Using AI to Refactor Large Codebases

I just finished refactoring a 50K-line TypeScript monolith into a cleaner architecture using Claude Code. It took three weeks. Without AI, my estimate was three months. Here's exactly how I did it, including the mistakes that cost me time.

The Starting Point

The codebase was a Next.js application that had grown organically over two years. Business logic was scattered across API routes, components had database queries in them, and the same utility functions were duplicated in six different files. Classic "move fast and break things" debt.

The goal: extract business logic into a proper service layer, consolidate duplicate utilities, add proper TypeScript types where there were any types, and get test coverage above 60%.

The Strategy: Layers, Not Files

My first instinct was to go file by file. That was wrong. When you refactor file by file with an AI, you lose the big picture. Each file change looks reasonable in isolation, but the overall architecture drifts because the AI doesn't have a consistent target to aim at.

Instead, I worked in layers:

Week 1: Extract types. Go through every any type and every inline interface, create proper type definitions in a types/ directory. This gave Claude (and me) a vocabulary for the rest of the refactoring.
Week 2: Extract services. Pull business logic out of API routes and components into service modules. Keep the same behavior, just move where the code lives.
Week 3: Consolidate and test. Remove duplicates, clean up imports, write tests for the new service layer.

The Prompts That Worked

For type extraction, this prompt was my workhorse:

Read [file]. Find all inline type definitions, `any` types,
and untyped function parameters. Create proper TypeScript
interfaces in types/[module].ts. Update the source file
to import and use these types. Don't change any logic.

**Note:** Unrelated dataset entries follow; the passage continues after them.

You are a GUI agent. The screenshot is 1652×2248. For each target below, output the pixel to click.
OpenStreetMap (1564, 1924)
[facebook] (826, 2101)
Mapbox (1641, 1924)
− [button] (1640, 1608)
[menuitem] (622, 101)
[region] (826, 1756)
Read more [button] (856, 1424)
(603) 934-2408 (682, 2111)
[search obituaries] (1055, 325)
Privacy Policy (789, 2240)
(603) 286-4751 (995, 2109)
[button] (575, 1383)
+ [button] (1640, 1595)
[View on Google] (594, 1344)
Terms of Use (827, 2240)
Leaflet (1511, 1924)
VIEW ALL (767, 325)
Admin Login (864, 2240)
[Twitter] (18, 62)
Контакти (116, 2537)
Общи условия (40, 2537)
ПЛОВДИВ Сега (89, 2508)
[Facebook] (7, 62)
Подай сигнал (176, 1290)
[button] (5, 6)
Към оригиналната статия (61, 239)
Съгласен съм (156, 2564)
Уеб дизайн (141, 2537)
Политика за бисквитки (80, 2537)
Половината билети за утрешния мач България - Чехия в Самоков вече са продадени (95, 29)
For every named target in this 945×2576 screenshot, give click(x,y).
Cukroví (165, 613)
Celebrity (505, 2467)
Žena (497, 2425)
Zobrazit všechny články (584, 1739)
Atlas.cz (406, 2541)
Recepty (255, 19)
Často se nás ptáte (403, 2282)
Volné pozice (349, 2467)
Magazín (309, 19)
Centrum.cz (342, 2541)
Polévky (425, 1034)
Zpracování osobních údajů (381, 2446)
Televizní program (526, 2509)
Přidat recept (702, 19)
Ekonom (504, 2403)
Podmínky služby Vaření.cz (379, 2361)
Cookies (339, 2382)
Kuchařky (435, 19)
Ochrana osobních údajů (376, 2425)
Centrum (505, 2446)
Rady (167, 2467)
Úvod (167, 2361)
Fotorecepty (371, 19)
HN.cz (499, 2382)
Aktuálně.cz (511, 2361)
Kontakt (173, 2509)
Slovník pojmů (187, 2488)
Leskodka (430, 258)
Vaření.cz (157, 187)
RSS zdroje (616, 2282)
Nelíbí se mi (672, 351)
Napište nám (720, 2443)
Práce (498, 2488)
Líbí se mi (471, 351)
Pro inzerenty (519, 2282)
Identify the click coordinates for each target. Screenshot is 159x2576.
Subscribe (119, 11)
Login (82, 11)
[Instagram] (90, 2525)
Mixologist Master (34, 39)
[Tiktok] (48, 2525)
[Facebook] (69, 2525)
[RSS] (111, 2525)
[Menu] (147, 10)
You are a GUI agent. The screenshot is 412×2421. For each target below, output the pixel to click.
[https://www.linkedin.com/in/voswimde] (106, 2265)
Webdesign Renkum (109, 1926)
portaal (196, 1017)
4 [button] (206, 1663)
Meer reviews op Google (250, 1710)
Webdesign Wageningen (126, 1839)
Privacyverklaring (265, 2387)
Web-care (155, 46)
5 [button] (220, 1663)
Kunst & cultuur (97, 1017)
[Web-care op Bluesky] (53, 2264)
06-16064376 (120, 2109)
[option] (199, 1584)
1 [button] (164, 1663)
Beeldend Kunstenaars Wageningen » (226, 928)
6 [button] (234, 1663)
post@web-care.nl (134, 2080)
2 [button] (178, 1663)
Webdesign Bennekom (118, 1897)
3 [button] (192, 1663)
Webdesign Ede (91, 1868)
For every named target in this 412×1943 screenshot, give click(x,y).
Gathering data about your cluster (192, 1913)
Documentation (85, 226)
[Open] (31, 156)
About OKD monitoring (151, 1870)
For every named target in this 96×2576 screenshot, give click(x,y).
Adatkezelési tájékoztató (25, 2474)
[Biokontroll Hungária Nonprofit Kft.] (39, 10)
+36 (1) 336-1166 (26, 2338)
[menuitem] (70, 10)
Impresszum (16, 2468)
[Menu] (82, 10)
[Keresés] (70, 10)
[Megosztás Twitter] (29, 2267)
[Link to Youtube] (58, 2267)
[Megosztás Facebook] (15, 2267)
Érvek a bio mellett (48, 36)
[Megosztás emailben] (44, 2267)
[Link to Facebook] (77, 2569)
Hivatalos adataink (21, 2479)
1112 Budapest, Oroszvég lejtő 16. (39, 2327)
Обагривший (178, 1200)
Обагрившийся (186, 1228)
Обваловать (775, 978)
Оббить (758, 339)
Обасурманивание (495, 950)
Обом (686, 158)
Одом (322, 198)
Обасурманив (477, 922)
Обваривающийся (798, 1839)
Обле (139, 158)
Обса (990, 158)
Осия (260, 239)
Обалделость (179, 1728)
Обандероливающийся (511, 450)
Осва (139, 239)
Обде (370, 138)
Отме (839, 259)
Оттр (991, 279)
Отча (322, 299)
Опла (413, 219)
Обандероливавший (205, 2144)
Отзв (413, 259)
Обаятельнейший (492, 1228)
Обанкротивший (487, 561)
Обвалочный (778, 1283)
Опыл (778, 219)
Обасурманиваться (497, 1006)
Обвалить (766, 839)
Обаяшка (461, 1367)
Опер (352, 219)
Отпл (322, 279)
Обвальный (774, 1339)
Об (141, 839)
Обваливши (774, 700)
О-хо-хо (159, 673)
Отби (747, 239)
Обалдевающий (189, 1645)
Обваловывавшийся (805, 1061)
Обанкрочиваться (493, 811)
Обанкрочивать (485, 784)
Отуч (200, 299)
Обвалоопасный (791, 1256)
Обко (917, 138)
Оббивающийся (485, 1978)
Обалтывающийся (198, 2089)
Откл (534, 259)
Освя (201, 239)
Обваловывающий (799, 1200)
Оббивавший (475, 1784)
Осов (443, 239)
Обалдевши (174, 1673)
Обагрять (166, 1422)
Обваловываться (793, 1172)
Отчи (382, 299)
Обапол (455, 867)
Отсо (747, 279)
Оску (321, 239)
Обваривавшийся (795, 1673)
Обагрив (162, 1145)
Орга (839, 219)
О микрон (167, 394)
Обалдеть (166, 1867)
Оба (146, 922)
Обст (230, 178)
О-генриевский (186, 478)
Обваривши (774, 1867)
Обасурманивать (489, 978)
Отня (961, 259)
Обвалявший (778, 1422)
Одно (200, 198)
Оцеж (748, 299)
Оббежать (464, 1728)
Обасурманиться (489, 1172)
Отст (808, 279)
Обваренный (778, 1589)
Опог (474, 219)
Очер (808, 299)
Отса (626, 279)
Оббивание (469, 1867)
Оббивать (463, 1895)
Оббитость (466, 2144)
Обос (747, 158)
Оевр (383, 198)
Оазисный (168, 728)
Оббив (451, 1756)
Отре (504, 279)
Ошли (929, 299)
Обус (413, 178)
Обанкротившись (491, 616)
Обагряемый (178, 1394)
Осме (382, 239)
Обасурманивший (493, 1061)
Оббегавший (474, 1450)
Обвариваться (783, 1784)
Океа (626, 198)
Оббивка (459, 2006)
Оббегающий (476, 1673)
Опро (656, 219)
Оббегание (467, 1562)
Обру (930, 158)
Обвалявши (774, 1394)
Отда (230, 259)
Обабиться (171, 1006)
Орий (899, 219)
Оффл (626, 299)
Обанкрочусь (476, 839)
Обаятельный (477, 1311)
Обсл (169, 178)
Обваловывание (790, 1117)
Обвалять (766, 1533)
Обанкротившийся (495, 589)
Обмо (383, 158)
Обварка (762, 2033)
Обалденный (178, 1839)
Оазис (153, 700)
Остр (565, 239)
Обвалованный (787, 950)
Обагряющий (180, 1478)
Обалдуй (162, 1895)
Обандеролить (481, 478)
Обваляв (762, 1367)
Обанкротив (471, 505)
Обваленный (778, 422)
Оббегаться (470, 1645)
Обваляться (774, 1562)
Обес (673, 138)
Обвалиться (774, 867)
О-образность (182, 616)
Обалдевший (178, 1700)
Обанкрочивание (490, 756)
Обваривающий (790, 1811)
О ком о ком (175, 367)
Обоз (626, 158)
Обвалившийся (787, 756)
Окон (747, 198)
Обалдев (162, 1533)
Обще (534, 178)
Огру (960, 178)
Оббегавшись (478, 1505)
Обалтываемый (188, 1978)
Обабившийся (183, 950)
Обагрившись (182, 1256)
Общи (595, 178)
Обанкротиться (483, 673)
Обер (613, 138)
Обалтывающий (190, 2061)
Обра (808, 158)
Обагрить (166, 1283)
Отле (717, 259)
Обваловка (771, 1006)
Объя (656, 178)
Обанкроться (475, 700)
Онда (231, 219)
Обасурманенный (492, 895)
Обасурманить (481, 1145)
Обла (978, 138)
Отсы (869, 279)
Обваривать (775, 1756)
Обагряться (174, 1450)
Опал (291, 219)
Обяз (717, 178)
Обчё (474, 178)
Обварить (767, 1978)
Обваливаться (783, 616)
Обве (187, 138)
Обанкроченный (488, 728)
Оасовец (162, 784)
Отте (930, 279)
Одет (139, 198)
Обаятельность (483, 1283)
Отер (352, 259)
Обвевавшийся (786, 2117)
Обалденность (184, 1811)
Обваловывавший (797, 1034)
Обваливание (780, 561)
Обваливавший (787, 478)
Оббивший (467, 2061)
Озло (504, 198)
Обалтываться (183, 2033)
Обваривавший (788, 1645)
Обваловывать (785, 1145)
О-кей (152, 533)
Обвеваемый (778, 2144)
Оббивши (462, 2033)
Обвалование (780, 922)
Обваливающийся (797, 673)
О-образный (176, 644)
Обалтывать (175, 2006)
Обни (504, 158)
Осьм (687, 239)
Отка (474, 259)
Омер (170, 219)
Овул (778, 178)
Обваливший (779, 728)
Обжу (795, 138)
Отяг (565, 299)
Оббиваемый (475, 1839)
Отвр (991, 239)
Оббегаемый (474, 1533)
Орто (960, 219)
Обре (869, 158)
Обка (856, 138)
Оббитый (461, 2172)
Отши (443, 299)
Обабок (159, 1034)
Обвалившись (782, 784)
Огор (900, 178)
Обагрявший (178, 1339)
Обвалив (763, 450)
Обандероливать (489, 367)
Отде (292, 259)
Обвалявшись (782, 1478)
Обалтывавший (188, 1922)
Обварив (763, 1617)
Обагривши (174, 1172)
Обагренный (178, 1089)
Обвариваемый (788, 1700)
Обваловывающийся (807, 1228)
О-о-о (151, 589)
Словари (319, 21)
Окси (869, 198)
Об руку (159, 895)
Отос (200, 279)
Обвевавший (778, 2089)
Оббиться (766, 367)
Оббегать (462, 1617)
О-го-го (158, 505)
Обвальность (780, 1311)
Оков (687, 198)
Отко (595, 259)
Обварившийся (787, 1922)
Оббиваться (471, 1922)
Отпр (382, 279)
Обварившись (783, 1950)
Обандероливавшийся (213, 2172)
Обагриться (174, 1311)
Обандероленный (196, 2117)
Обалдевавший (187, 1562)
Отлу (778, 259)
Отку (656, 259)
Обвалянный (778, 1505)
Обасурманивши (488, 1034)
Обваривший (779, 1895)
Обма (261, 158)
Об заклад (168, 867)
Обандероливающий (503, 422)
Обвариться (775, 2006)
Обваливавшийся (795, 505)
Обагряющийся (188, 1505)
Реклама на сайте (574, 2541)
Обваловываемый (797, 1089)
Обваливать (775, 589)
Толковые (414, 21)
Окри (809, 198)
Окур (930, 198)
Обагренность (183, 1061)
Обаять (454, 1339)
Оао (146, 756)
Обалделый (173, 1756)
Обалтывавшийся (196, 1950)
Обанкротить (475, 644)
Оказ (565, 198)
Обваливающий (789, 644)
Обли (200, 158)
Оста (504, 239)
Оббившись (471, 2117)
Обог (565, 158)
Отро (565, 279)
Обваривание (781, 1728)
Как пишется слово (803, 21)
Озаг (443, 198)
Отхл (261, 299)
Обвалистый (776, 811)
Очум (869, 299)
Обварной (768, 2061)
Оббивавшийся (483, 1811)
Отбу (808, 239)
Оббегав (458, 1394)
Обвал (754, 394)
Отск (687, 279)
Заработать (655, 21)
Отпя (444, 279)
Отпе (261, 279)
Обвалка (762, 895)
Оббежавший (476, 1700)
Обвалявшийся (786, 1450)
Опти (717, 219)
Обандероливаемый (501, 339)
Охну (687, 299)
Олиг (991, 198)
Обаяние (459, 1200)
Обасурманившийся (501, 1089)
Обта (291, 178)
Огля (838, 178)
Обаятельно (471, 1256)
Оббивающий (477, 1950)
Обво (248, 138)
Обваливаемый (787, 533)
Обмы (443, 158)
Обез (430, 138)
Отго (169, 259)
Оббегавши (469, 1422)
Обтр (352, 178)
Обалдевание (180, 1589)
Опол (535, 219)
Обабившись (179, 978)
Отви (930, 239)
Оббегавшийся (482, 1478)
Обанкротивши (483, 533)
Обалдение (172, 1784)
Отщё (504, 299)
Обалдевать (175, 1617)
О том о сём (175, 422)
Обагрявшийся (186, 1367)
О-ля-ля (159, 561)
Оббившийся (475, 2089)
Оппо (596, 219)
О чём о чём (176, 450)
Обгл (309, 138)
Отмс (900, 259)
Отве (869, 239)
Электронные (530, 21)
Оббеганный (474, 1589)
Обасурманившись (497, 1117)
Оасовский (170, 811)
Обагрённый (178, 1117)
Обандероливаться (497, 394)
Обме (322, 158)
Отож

The "don't change any logic" constraint is critical. Without it, Claude would "helpfully" refactor the business logic while extracting types, making the diff impossible to review.

For service extraction:

Read [api-route-file]. Extract all business logic into
a new service at services/[name].ts. The API route should
only handle request parsing, calling the service, and
formatting the response. Keep the exact same behavior.
Write a test for the service that covers the main path.

The Pitfalls

Pitfall 1: Too many files at once. I tried giving Claude a batch of 10 related files to refactor simultaneously. It produced changes that were internally consistent but introduced subtle bugs at the boundaries between files. I scaled back to 2-3 related files per session. More than that and the quality drops.

Pitfall 2: Skipping the review. By week two, I was so confident in the pattern that I started approving changes without reading every line. A silent behavior change slipped through, a default parameter value was different in the extracted service. It took two hours to track down when the bug showed up in staging. After that, I reviewed every diff, no exceptions.

Pitfall 3: Forgetting about imports. Claude is good at updating imports within the files it's touching, but sometimes misses files it hasn't read. After every refactoring session, I ran tsc --noEmit to catch broken imports immediately.

Pitfall 4: Over-abstracting. Claude loves to create abstractions. "This could be a generic utility" it would suggest, when the function was only used in one place. I had to add "Do not create abstractions unless the pattern appears in at least three places" to my CLAUDE.md.

The Numbers

50,247 lines before, 41,832 lines after (8,415 lines of dead code and duplication removed)
147 any types eliminated
23 service modules extracted from 67 API route files
Test coverage went from 12% to 68%
Three weeks of my time, estimated at roughly 40 hours of active work

Would I Do It Again?

Absolutely. The layer-by-layer approach with AI is genuinely 3-4x faster than doing it manually. But it requires discipline. You need a clear plan before you start, you need to review every change, and you need to run your type checker and test suite after every session.

The AI doesn't have taste for architecture. It has speed for mechanical transformation. Your job is to provide the taste and use the AI for the transformation. That division of labor is what makes it work at scale.